Dezesseis islamitas radicais, 11 deles vinculados ao grupo Ansar al-Islam e outros cinco aos atentados de 11 de março de 2004 em Madri, foram presos na Espanha, anunciou o ministério do Interior em um comunicado.
Mais de 500 policiais foram mobilizados para a operação, que aconteceu nas regiões de Madri (centro), Barcelona (nordeste), Valencia (centro-leste) e Andalucía (sul), além do enclave espanhol de Ceuta, ao norte de Marrocos.
Segundo as autoridades, 11 dos detidos têm relação com a rede islâmica Ansar al Islam, liderada pelo representante da Al-Qaeda no Iraque, Abu Musab Al Zarqawi, e foram presos na operação "Tigres".
"Muitos deles haviam manifestado sua vontade de se tornarem mártires do Islã", segundo um comunicado do ministério.
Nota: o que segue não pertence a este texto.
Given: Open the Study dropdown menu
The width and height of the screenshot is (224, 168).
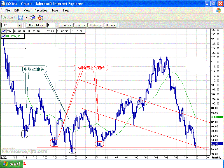Looking at the screenshot, I should pyautogui.click(x=66, y=25).
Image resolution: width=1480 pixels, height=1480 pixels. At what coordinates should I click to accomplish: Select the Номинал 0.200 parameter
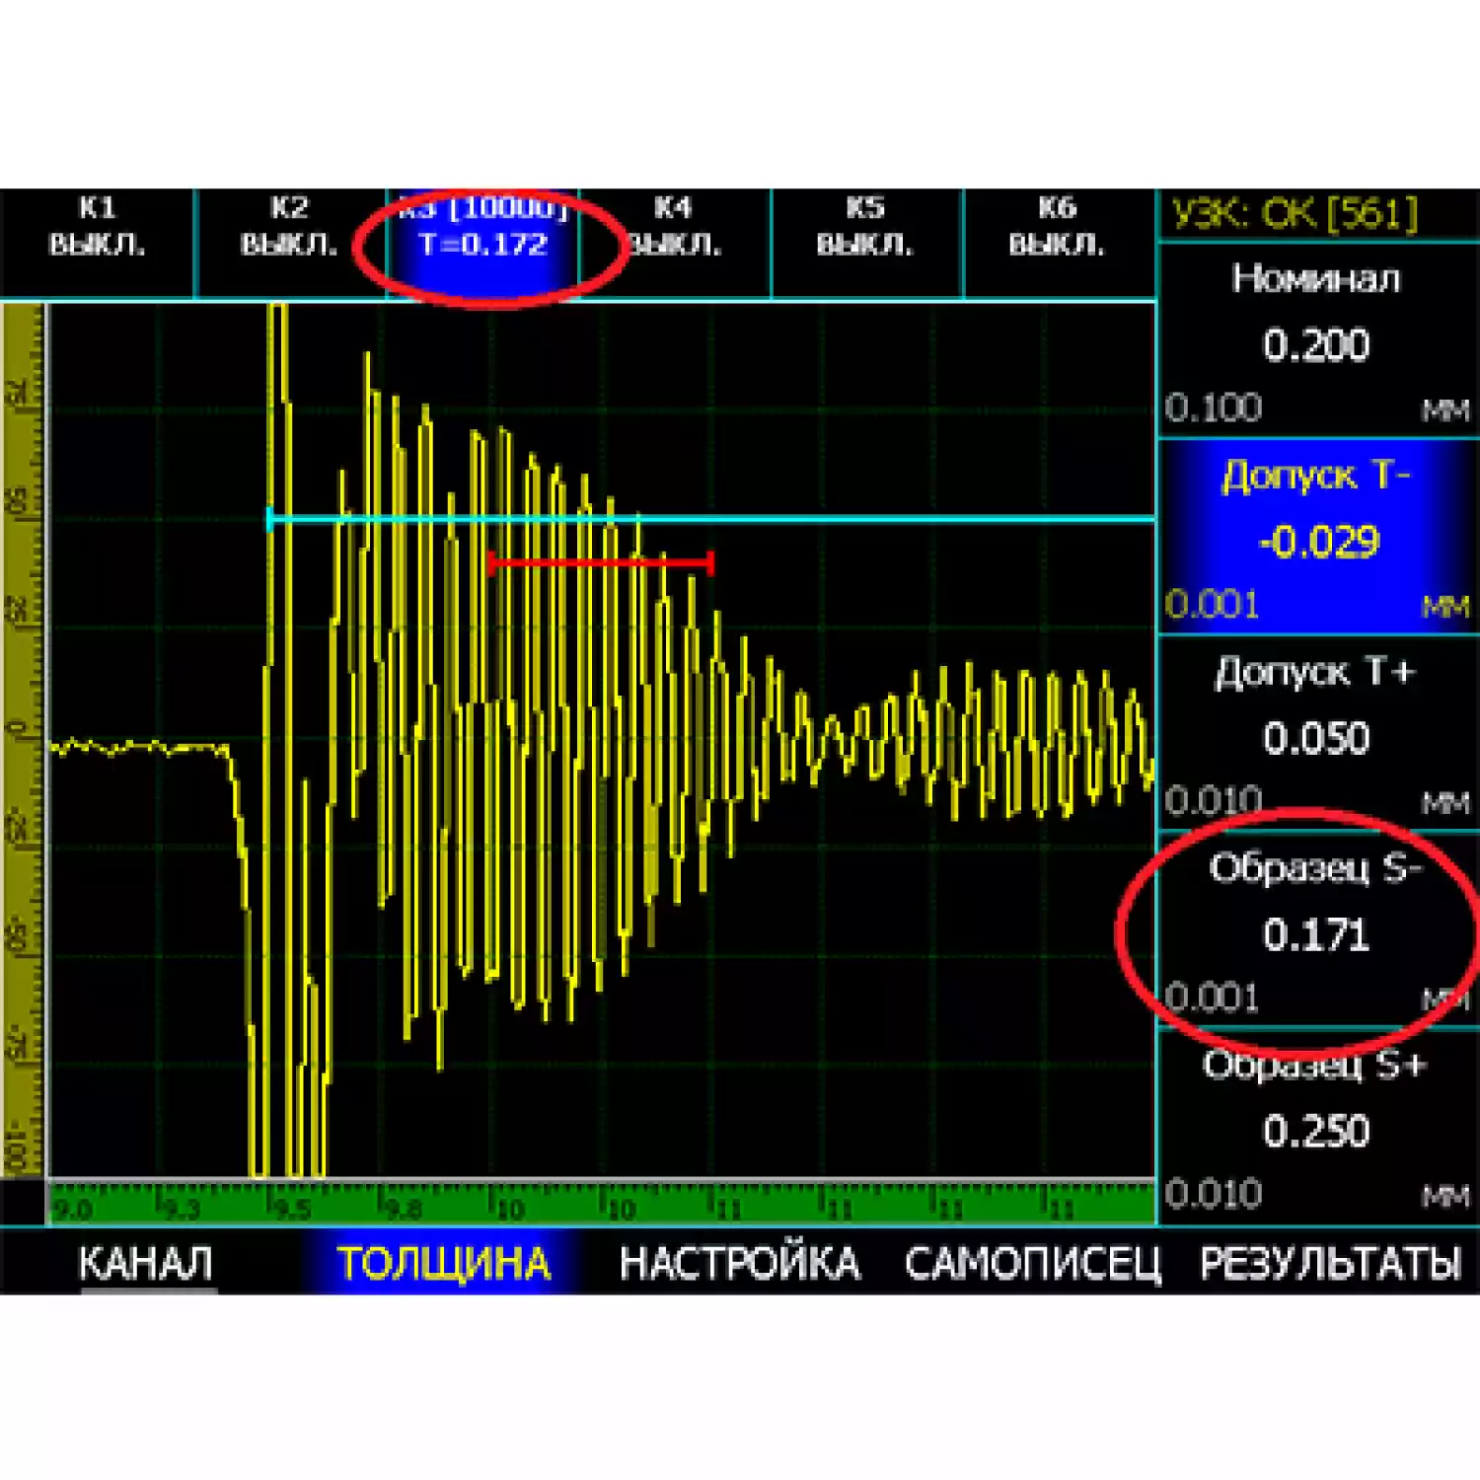(x=1316, y=342)
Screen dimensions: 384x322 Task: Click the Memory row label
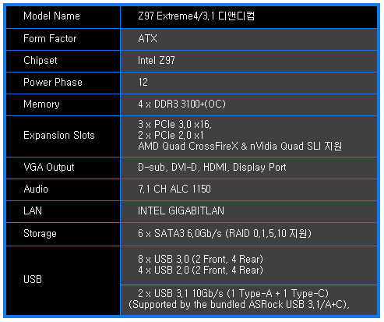(41, 104)
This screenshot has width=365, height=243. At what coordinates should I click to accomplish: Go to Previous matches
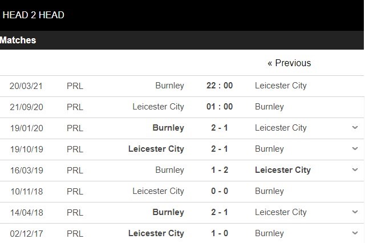pyautogui.click(x=289, y=63)
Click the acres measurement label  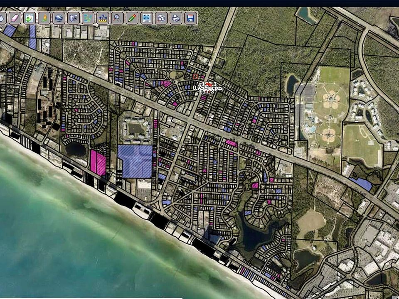pyautogui.click(x=207, y=88)
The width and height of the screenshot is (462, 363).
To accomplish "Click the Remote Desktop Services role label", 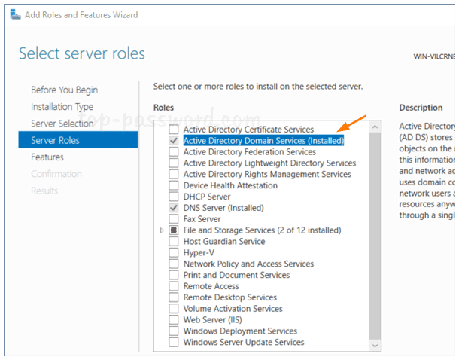I will pos(230,297).
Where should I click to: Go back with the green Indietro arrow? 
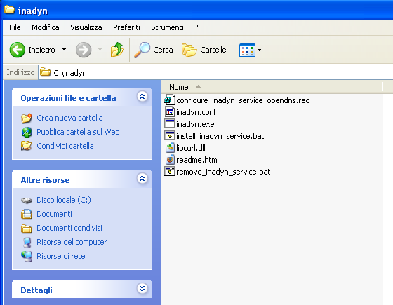[18, 50]
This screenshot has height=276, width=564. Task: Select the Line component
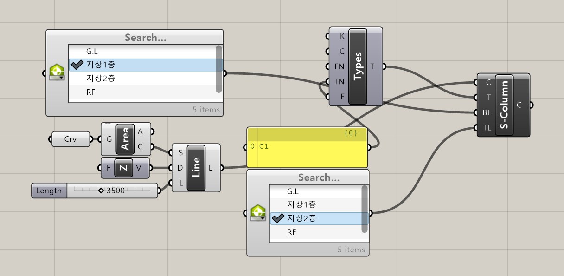pos(196,168)
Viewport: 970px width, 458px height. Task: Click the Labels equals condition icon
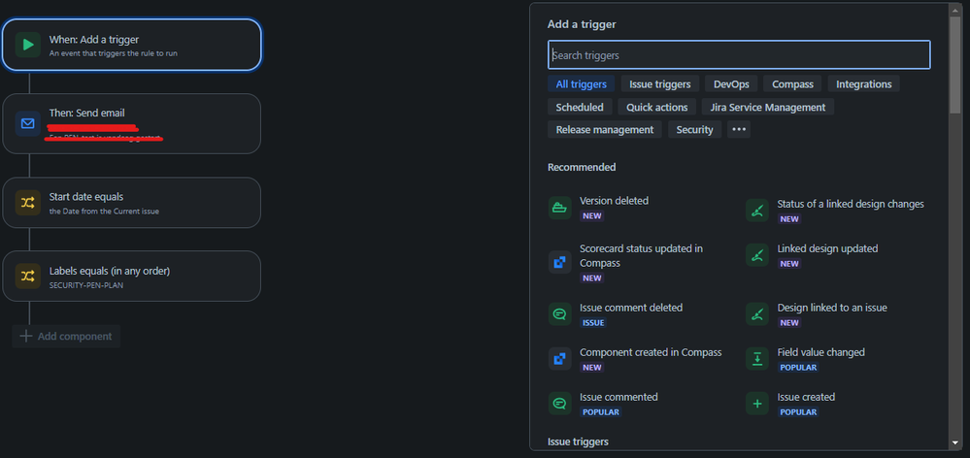point(28,277)
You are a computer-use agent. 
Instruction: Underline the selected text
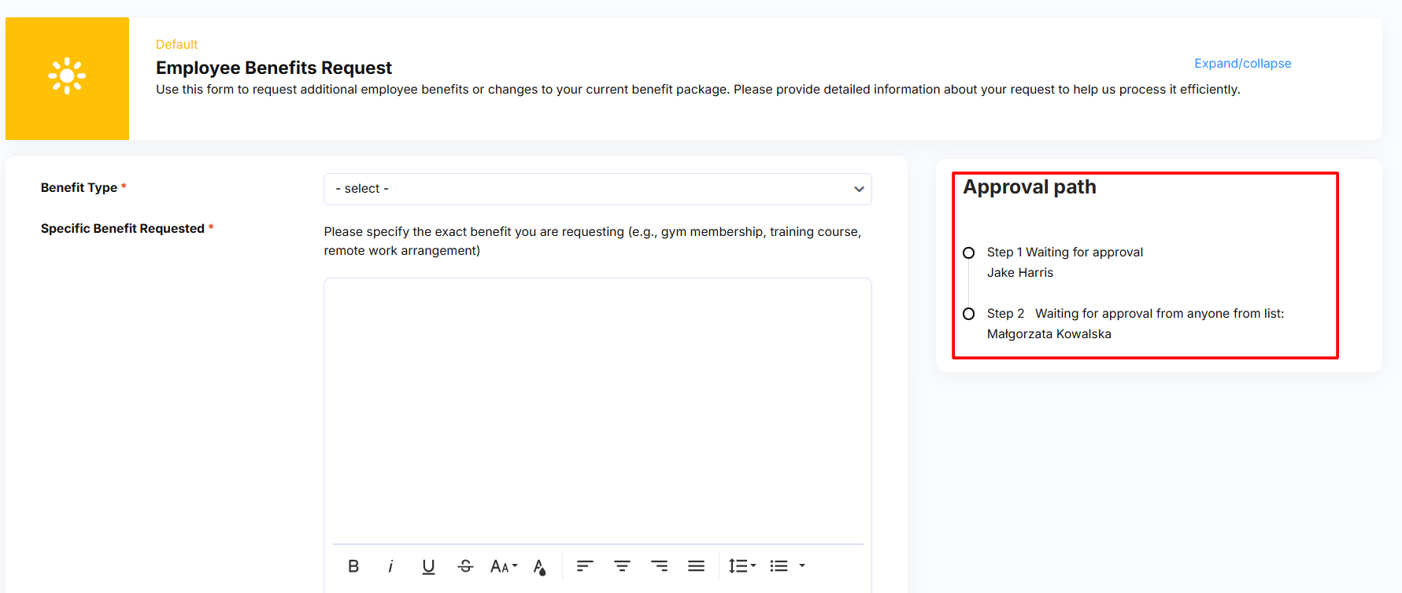[x=428, y=566]
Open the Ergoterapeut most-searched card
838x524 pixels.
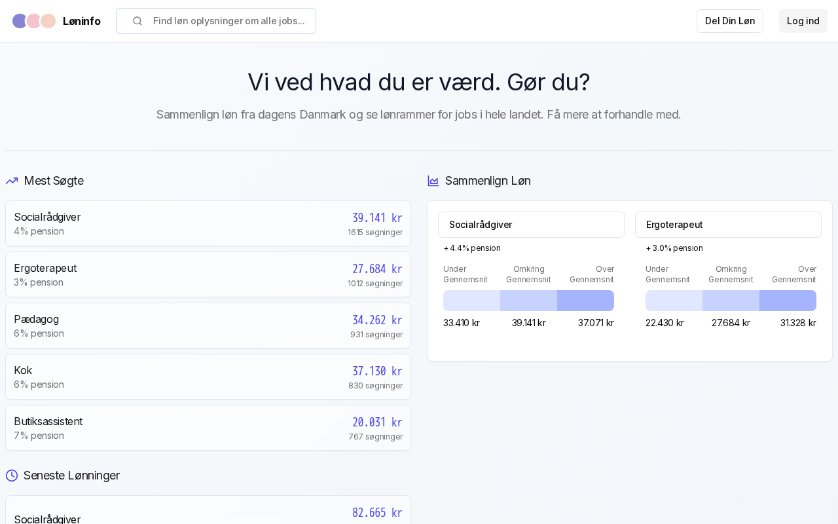[x=208, y=274]
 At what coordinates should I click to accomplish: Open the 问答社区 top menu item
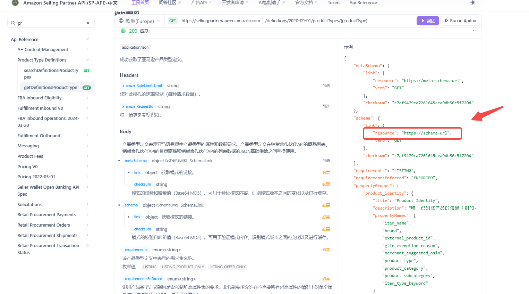coord(169,3)
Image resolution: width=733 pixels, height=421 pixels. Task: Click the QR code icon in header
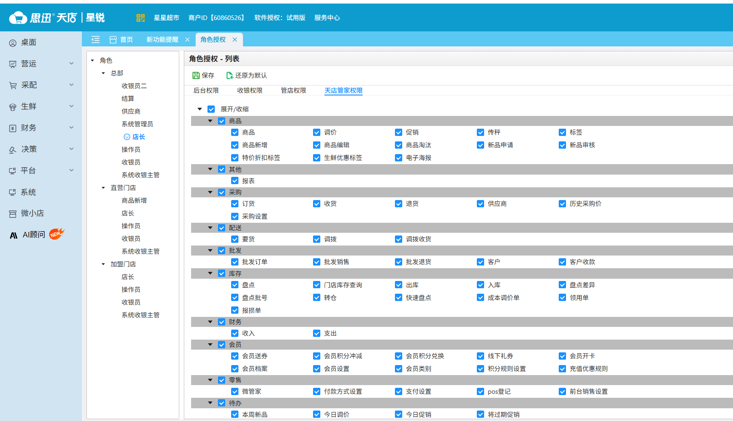coord(140,18)
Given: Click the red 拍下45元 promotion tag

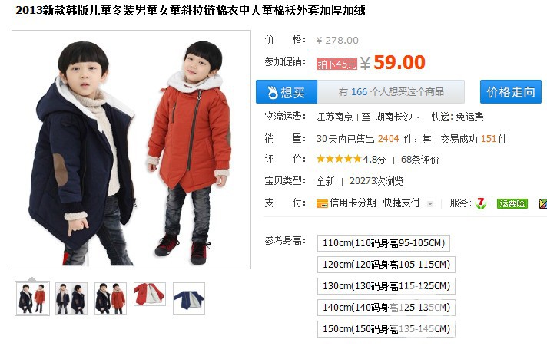Looking at the screenshot, I should pyautogui.click(x=336, y=64).
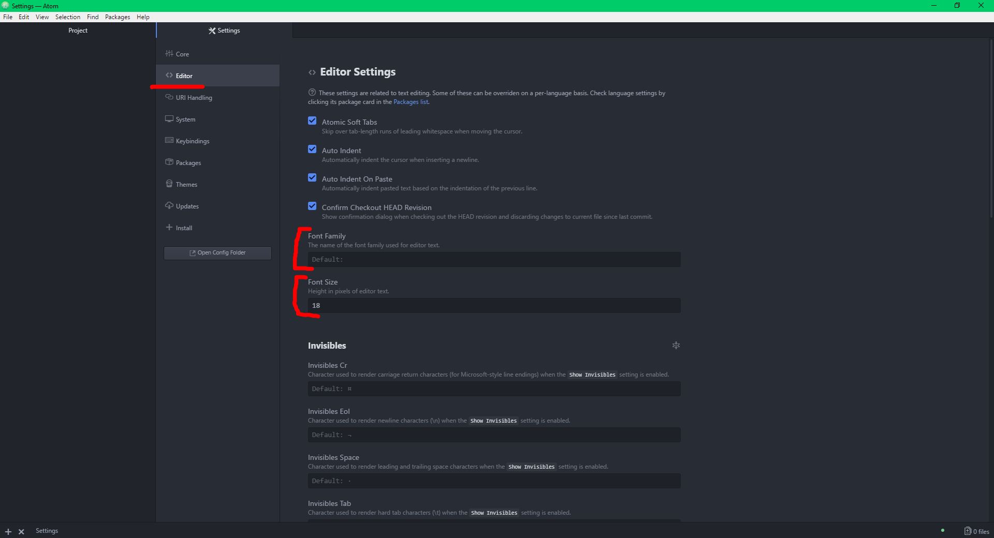Select the URI Handling link icon
Screen dimensions: 994x538
click(169, 97)
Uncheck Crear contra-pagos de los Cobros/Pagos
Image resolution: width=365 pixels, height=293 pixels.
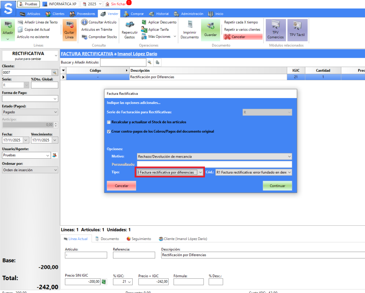point(109,132)
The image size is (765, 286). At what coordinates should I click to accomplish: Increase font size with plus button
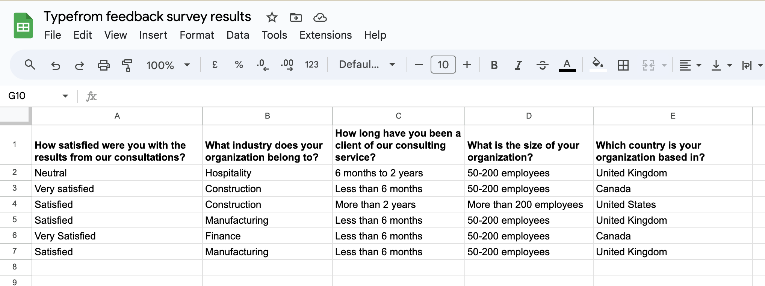tap(467, 65)
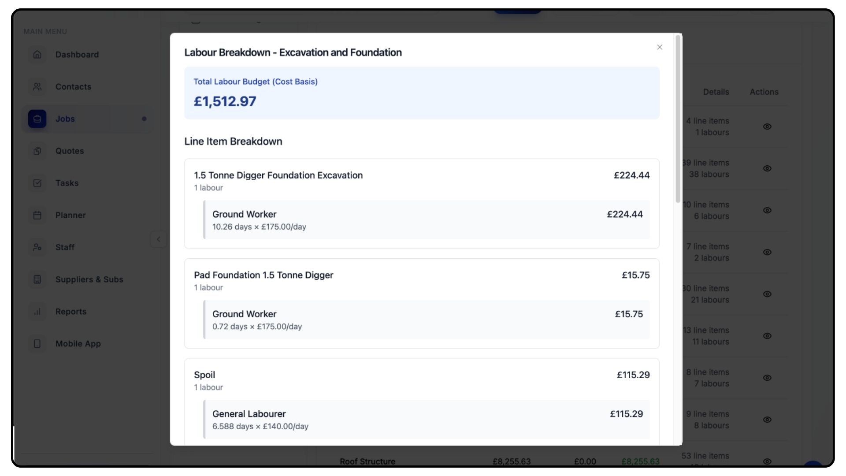
Task: Go to the Mobile App menu item
Action: click(78, 344)
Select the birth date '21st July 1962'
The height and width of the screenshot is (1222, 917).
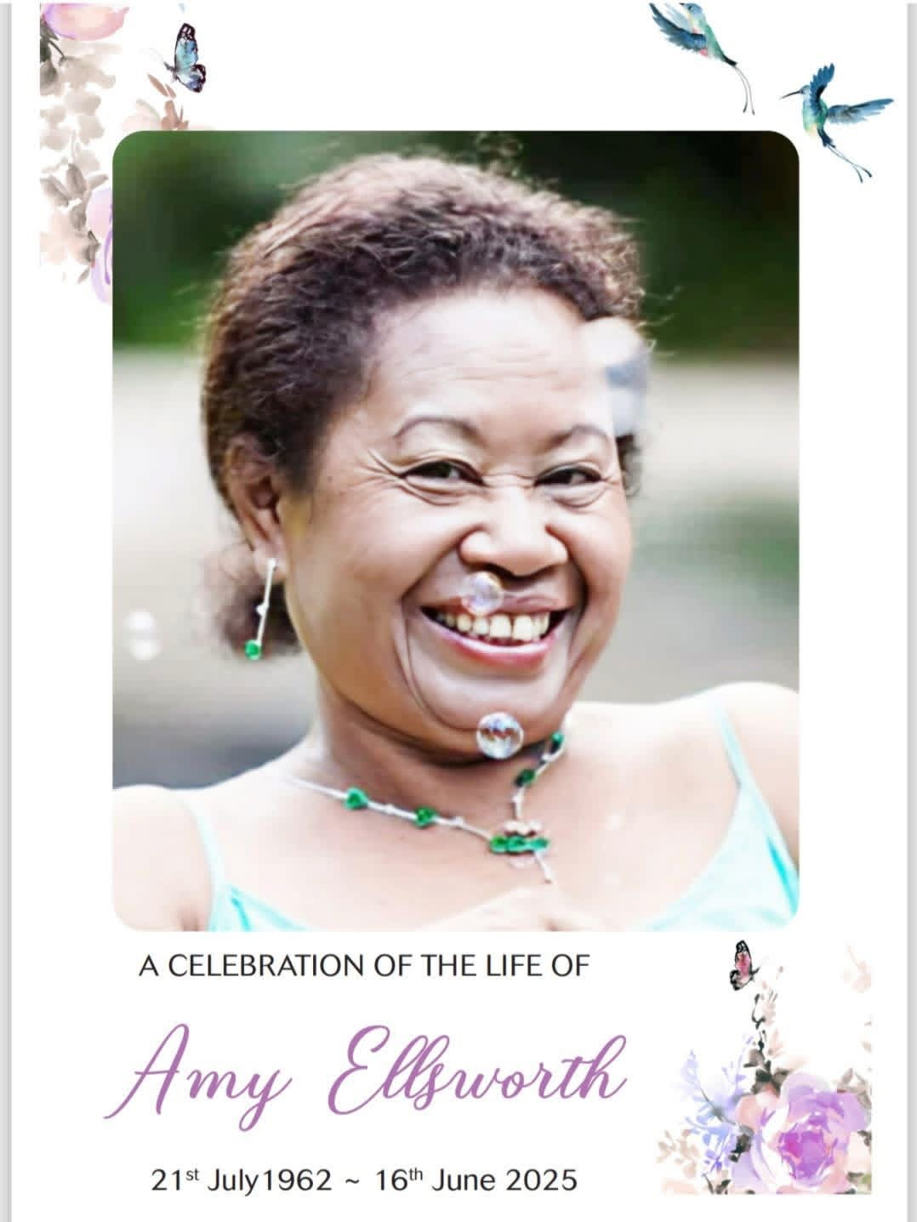pos(242,1179)
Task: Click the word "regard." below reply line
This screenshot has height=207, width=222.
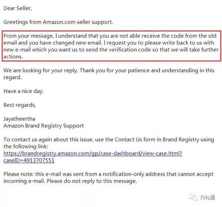Action: (x=12, y=78)
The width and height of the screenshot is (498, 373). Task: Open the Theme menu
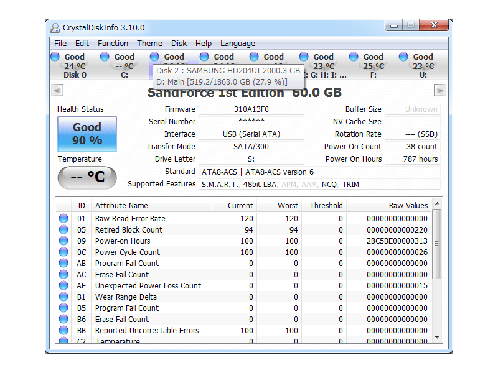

Paralelamente a essa operação, se realizou outra que prendeu outros cinco suspeitos, que teriam, segundo o ministério, alguma implicação nos atentados de 11 de março de 2004 em Madri. Nas operações participaram mais de 500 agentes das forças de segurança.
Fontes da polícia e do serviço de inteligência dizem que extremistas iraquianos recrutaram em vários países da Europa pessoas para se juntaram à insurgência contra o governo do Iraque e a coalizão liderada pelos EUA.
Investigações na Espanha, Itália, Alemanha e Suécia sugerem que o Ansar al-Islam aparece com o mais importante grupo engajado na arrecadação de fundos e no recrutamento de combatentes para a insurgência.